BlockJoy, a startup providing white label blockchain nodes as a service, raised a total of $12 million from its seed and Series A rounds, the company exclusi1vely shared with TechCrunch.
The Boston-based startup aims to reduce operating costs by up to 80% for enterprises running staking nodes and APIs as a service, the two co-founders, Sean Carey and Chris Bruce, said to TechCrunch.
“On AWS, it would cost $200 a month per node, but we rethought the web3 infrastructure and we are able to run those same nodes for about $11 a month, shaving about 80% of cost,” Bruce said.
Carey, who’s also the Helium co-founder, and Bruce, a four-time founder, began BlockJoy as a staking service side project. “We started this completely by accident,” Carey said. “We wanted to stake tokens and the systems to do it weren’t sensible […] so Chris and I worked together to create this project and the birth of BlockJoy happened.”
BlockJoy was “never intended to be a company — it was supposed to be for friends and family,” Bruce shared. “But after six months, people were coming in and staking nodes with us, and six months into our launch, we were running 1,200 validators for the Helium Network.”
Investors include Gradient Ventures, Draper Dragon, Dragon Roark, Active Capital, Borderless HNT and Renegade Ventures, among others.
The startup built BlockVisor, its patented blockchain node management software, which lets users run blockchain nodes on any infrastructure in an automated, cost-effective manner through a “point-and-click” user interface, Bruce said.
This means enterprises using BlockJoy’s service can deploy and manage blockchains, nodes, validators and ETLs (extract, transform, load) with “a click of a button,” Carey noted.
The capital will be used to launch BlockVisor, which is now open in beta mode. “It allows anyone to launch a node wherever they want on our infrastructure, their infrastructure or even through the cloud,” Bruce said.
“BlockJoy is a web3 infrastructure company at a fundamental level,” Bruce said. “That means we have a platform that helps node operators like Blockdaemon, Alchemy or any exchange or business that runs nodes for their business.”
The team currently works with a handful of crypto companies, including Binance, Crypto.com and the Helium Foundation, Carey shared.

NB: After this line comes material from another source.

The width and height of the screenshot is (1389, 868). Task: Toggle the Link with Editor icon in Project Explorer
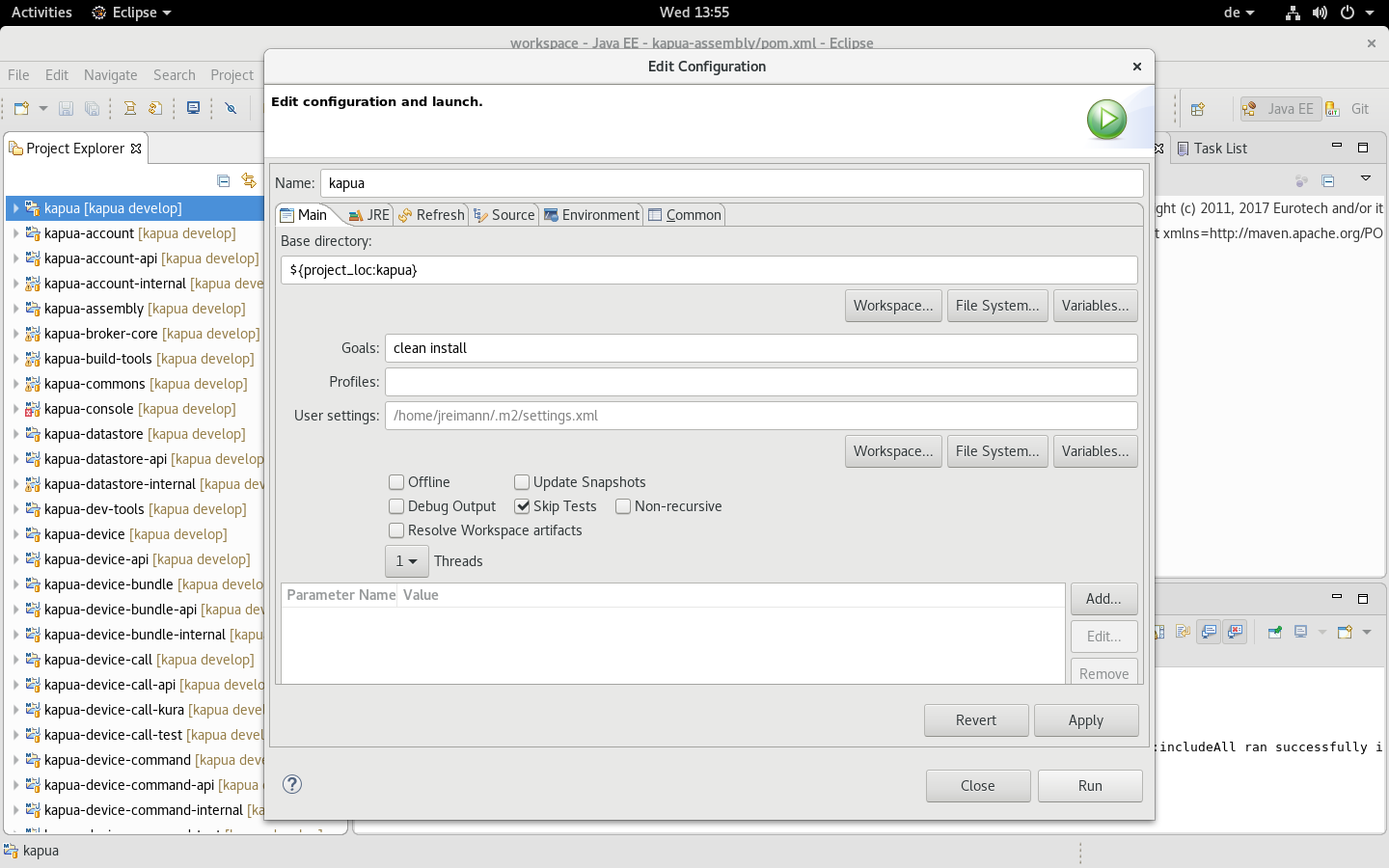pyautogui.click(x=249, y=180)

It’s also onboarding new blockchains, including Ethereum 2, Cosmos, Polygon, Solana, Algorand and Avalanche. By the end of its beta launch, BlockJoy aims to support about 25 blockchains, Bruce said.
“We allow them to operate those nodes in a decentralized manner just like they’re running them on the cloud with software specifically designed for blockchain nodes,” Bruce said. It typically takes node operators four to six months to implement new protocols, but BlockJoy can implement them within a matter of days to weeks, he added.
In the long term, BlockJoy hopes to make its technology more accessible so that running a node is easy enough that anyone can do it, Bruce said. “We want to provide infrastructure that’s drop-dead simple but not centralized. We want to see the proliferation of web3, and this is step one.”